What is required:
Write out each line of the listing below verbatim, omitting the pictures from your answer.

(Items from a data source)
^^^^
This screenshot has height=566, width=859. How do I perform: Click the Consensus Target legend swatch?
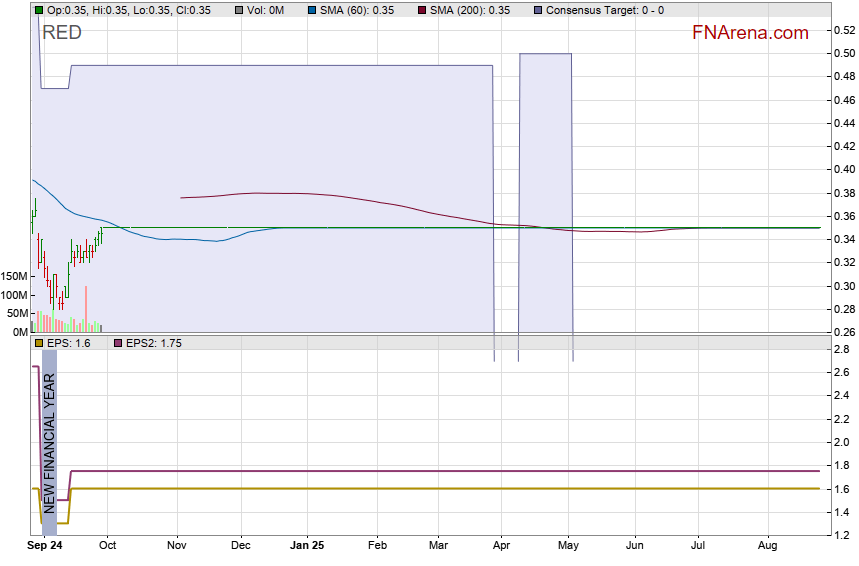pos(538,10)
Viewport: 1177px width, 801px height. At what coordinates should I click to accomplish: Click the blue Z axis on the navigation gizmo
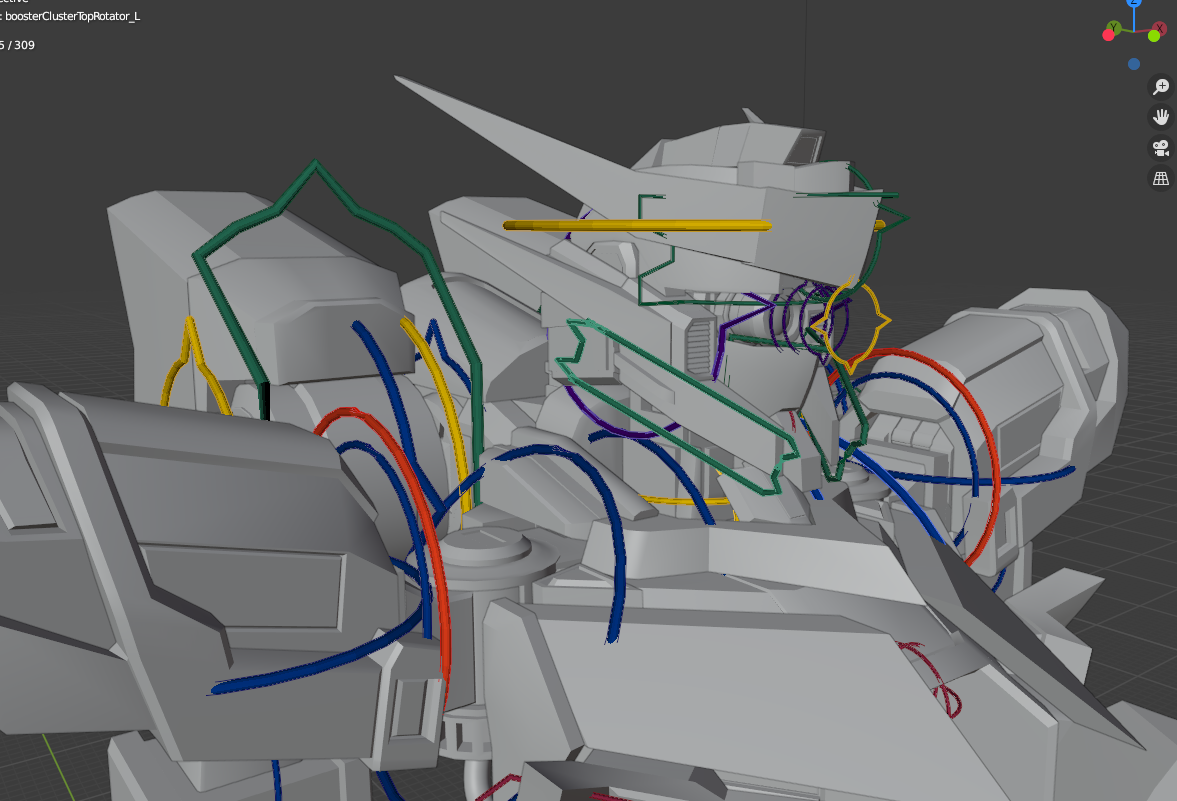click(x=1133, y=6)
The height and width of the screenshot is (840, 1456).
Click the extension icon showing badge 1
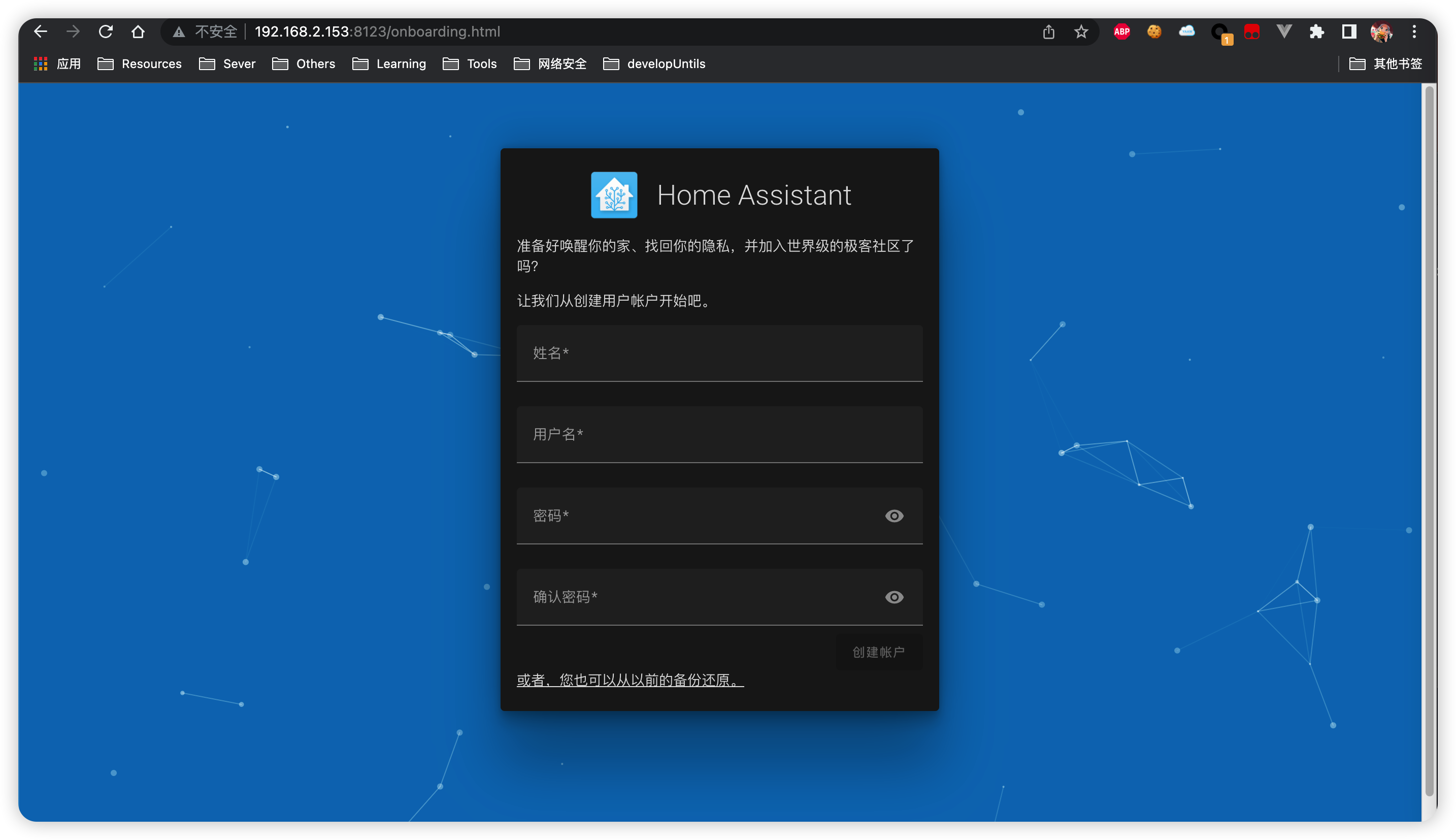coord(1219,31)
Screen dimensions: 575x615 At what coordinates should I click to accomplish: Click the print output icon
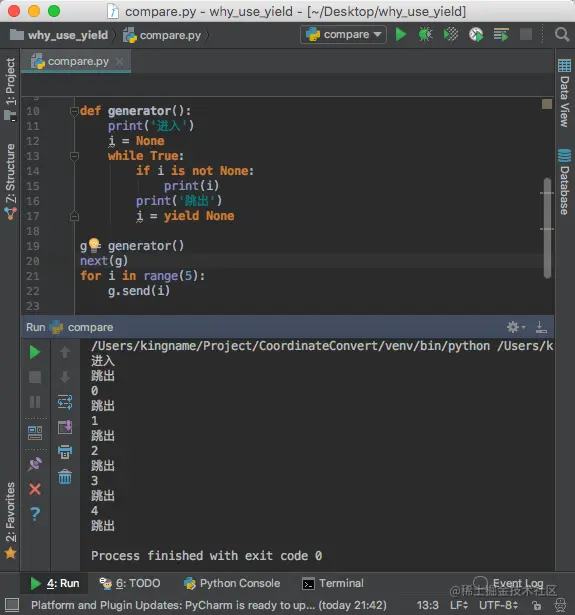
^^^^
Solution:
This screenshot has height=566, width=859. How do I perform: Click the Consensus Target legend swatch?
pos(538,10)
Viewport: 1177px width, 801px height. At what coordinates should I click to accomplish: Click the blue Z axis on the navigation gizmo
click(x=1133, y=6)
The height and width of the screenshot is (840, 1456).
Click the extension icon showing badge 1
coord(1219,31)
Screen dimensions: 575x615 At what coordinates should I click to accomplish: Click the print output icon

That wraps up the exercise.